Che genere di verità è quella – potremmo chiederci con Montaigne che finisce sul confine francese e viene dunque considerata come una pura illusione? I pericoli, sembrerebbe, non esistono "in se stessi", indipendentemente dalle nostre percezioni. Divengono una questione politica soltanto quando le persone in generale li avvertono; sono costruzioni sociali definite strategicamente, occultati o drammatizzati nella sfera pubblica con l’aiuto di materiale scientifico fornito allo scopo.
Ancora: nella discussione sulla società del rischio globale si può giungere ad ammettere che le minacce generate dallo sviluppo tecnologico-industriale – in quanto misurate con i parametri istituzionali esistenti – non sono né calcolabili né controllabili. Ciò costringe le persone a riflettere sulle basi del modello democratico, nazionale, economico della prima modernità, e a esaminare le istituzioni prevalenti (l’esteriorizzazione degli effetti dell’economia, del diritto, della scienza, e così via) e la loro svalutazione storica delle basi della razionalità. È qui che si fa avanti la vera sfida globale, in cui possono essere "forgiati" nuovi focolai mondiali e perfino guerre – ma anche istituzioni sovranazionali per la cooperazione, la regolamentazione dei conflitti e la costruzione del consenso.

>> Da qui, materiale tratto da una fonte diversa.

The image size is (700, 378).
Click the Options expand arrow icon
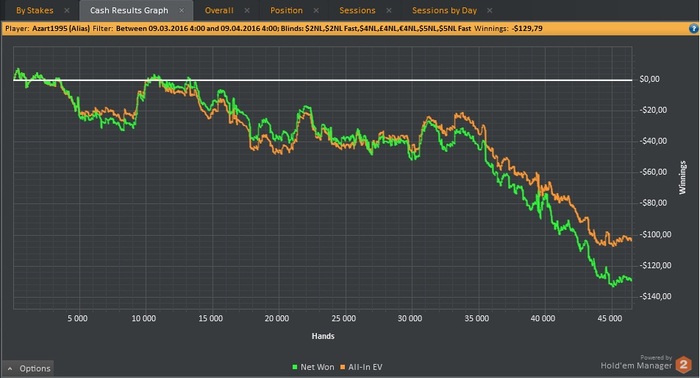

Anche la situazione economica va incontro a un cambiamento radicale. Una volta, nel paradiso imprenditoriale del primo capitalismo, l’industria poteva lanciarsi in progetti senza sottoporsi ad alcun controllo o provvedimento speciale. Poi venne il periodo della regolamentazione statale, quando l’attività economica era possibile soltanto nel quadro della legislazione sul lavoro, delle norme sulla sicurezza, degli accordi tariffari, ecc. Ma nella società dei rischio globale – e questo è un mutamento decisivo – tutti questi soggetti e regolamenti possono giocare il loro ruolo, gli accordi presi essere rispettati, senza che ne derivi alcuna sicurezza. Anche se rispetta le norme, un gruppo di dirigenti può trovarsi improvvisamente messo sotto processo dall’opinione pubblica mondiale, e i suoi membri possono venire trattati come "porci ambientali".

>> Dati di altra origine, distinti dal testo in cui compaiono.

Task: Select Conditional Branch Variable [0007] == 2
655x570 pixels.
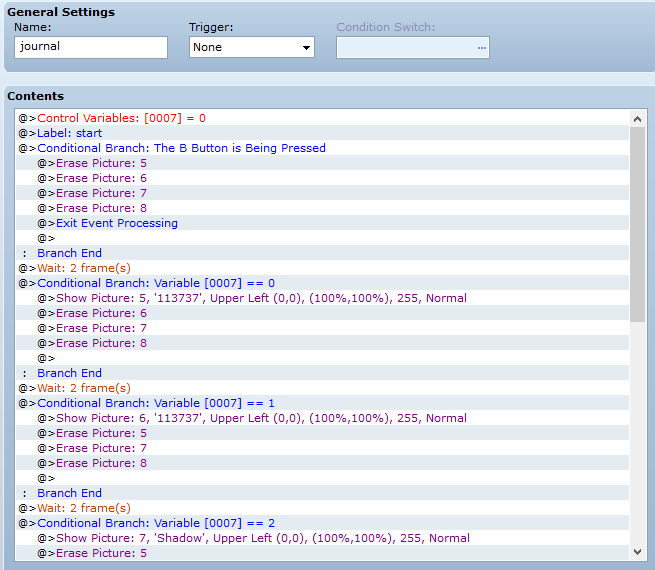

Tutto ciò conferma la diagnosi di una società del rischio globale: le cosiddette minacce globali hanno condotto a un mondo dove si sono ridotte le basi della consueta logica del rischio, e dove pericoli che è difficile gestire prevalgono sui rischi quantificabili. I nuovi pericoli stanno spostando i pilastri convenzionali del calcolo della sicurezza, il danno perde i suoi limiti spazio-temporali e diviene globale e permanente. Non è davvero più possibile accusare individui determinati di un tale danno: il principio della parte colpevole è andato perdendo la sua capacità distintiva. Spesso, poi, la compensazione economica perde ogni relazione con il danno; non ha senso assicurarsi contro i peggiori effetti della spirale delle minacce globali. Non ci sono piani per la ricostruzione e la rieducazione se dovesse accadere il peggio.